Research firm Gartner's annual report card on the public IaaS cloud computing market shows there is one clear leader Amazon Web Services and another clear challenger Microsoft Azure. And then there is everyone else.
"The market is dominated by only a few global providers most notably Amazon Web Services, but increasingly also Microsoft Azure," Gartner researchers say, giving Google Cloud Platform an honorable mention. "Between them, these three providers comprise the majority of workloads running in public cloud IaaS in 2015."
AWS and Azure are the only two vendors in the "leaders" quadrant of the report, with AWS clearly taking the top spot. A series of other providers including Google, CenturyLink, Rackspace, VMware, Virtustream and to a lesser extent IBM's SoftLayer received fairly high marks, but none have clouds that rival those from the big two.
Between AWS, Azure and all the other vendors, there are significant differences, though, so Gartner says it's important to pick the one that most closely aligns to your needs.
AWS: The "safe choice" in the cloud
AWS was the first to market with an IaaS offering, based on Xen-virtualized servers and hasn't looked back. It is the "overwhelming market share leader," is "extraordinarily innovative, exceptionally agile, and very responsive to the market," and holds a multi-year competitive advantage over Microsoft and Google, Gartner says.

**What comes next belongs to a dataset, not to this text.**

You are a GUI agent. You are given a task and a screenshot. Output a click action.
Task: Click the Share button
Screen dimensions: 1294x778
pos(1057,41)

AWS can be complex though. Pricing structures can be confusing and opaque it charges individually for some services that other vendors bundle. This leads many AWS users to employ a third-party management vendor to help manage costs and deployments.
Azure the clear second choice
Microsoft's significant market share in the enterprise IT market combined with its continual investments in Azure make it the chief competitor to AWS. The company has a compelling bundled offering: Its public cloud integrates closely with its on-premises management tools, such as Windows Server and Systems Center. While it's not at the scale of AWS, Gartner estimates that Azure has more than twice as much cloud IaaS capacity all the other vendors in the MQ, other than AWS.
If there are any cautions against Azure, it is that some features are not fully production ready. For example, Azure has been plagued with significant outages something AWS battled a few years ago so Gartner recommends that customers using Azure for mission-critical workloads employ a secondary, non-Azure disaster recovery backup plan.
And everyone else
The vendor perhaps most likely to take on the leaders in public IaaS cloud is Google. It has a massive data center footprint that it uses to run its own operations, which it now makes available for customers to use. This approach has allowed Google to quickly offer a compelling IaaS without significant investment. But the company is not an "enterprise vendor" in terms of its sales, support and partner offerings. "Google needs to earn the trust of businesses," Gartner says.